By Ishani Duttagupta, The Economic Times |
By Ishani Duttagupta, The Economic Times |
In Canada’s newly elected Liberal government, under prime minister designate Justin Trudeau, Indian Canadians have notched up a record number of 19 seats. That’s more than double the seats they held in the previous government of eight. Of those 19, 18 are of Punjabi origin — five more than the 13 MPs elected from Punjab in the 2014 Lok Sabha elections.
While many of these seats have been won in Canada’s largest province of Ontario, a hub for the Indian immigrant community, five of the winners are women. These include Anju Dhillon, a lawyer who contested for the Liberal Party from Dorval-Lachine-La-Salle and became the first Indian-Canadian to win a seat in the French-speaking province of Quebec.
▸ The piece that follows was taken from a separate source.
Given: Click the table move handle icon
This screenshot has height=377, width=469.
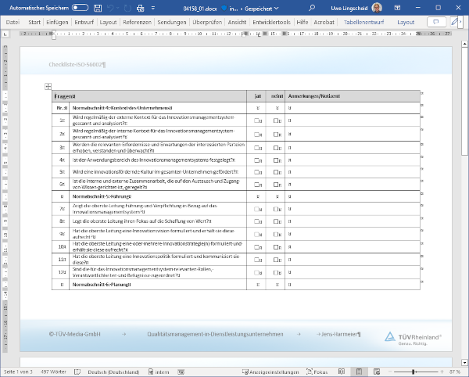Looking at the screenshot, I should (48, 86).
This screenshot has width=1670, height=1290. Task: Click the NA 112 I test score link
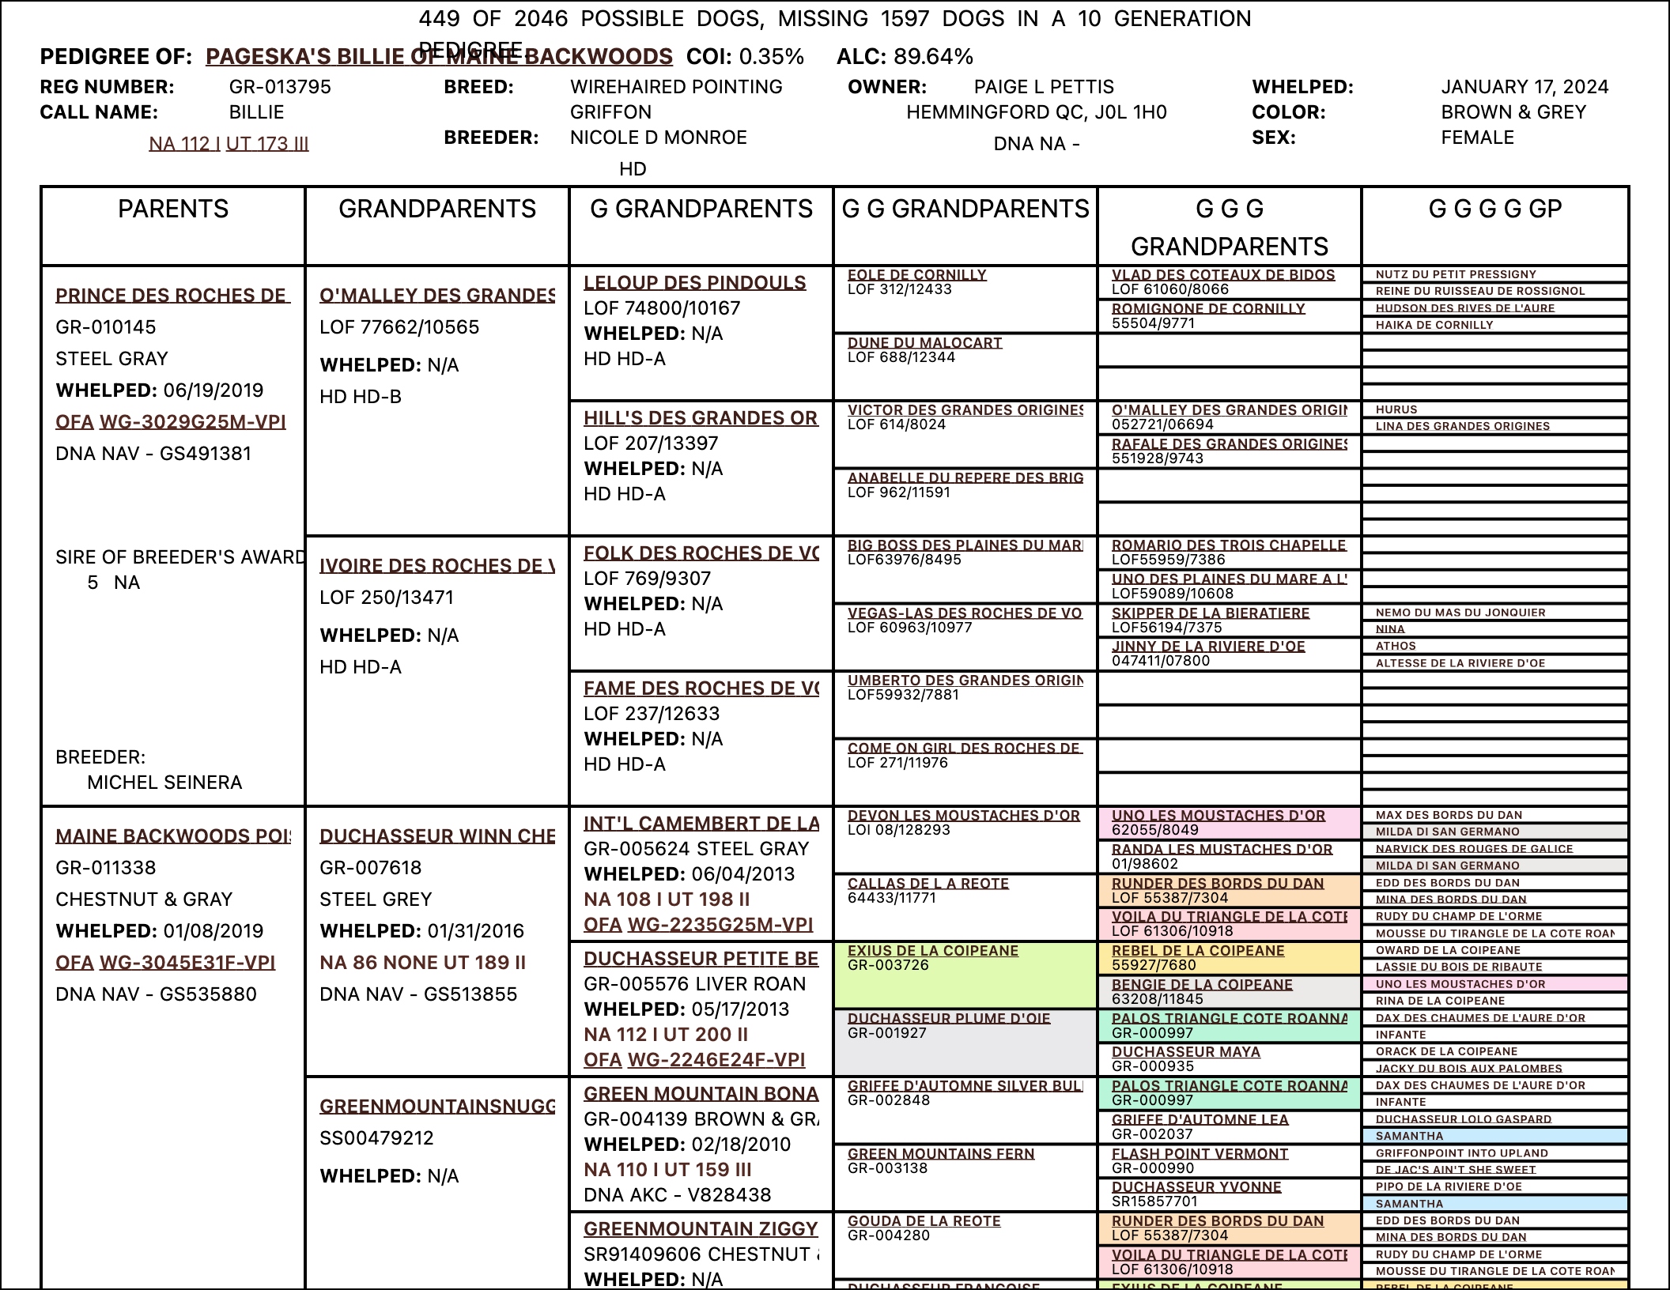184,144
Fellow Liberal candidate Ruby Sahota, also a lawyer, won from Brampton North, a riding (constituency in Indian parlance) in Ontario, which has a large immigrant population.
Indo-Canada Connection
Longest-serving south Asian MP Deepak Obhrai, who won for the seventh term from Calgary Forest Lawn as a Conservative Party candidate, believes that no government in Canada — Conservative or Liberal — can ignore the Indian community any more. “There were a large number of candidates of Indian origin in the fray across party lines [44 Indian Canadians contested of which 36 are Punjabi].
Those who have been elected come from diverse backgrounds and I hope they will all bring some unique value to parliament,” Obhrai said. He is, however, somewhat concerned that some of the candidates are freshers with no experience and may have rode a Liberal wave that swept the Canadian elections.
Sukh Dhaliwal, the newly elected Liberal MP from Surrey-Newton in British Columbia, of course, has no such concerns.
“Canada has always had one of the most diverse parliaments in the world. There is a long history of MPs who were born outside of Canada, and the Liberal Party was the first to appoint an Indo-Canadian as a Cabinet minister in 1997,” Dhaliwal said. He added that Indo-Canadians are prominent in public life across Canada with a large number of candidates for the recent elections from Ontario, Alberta and British Columbia.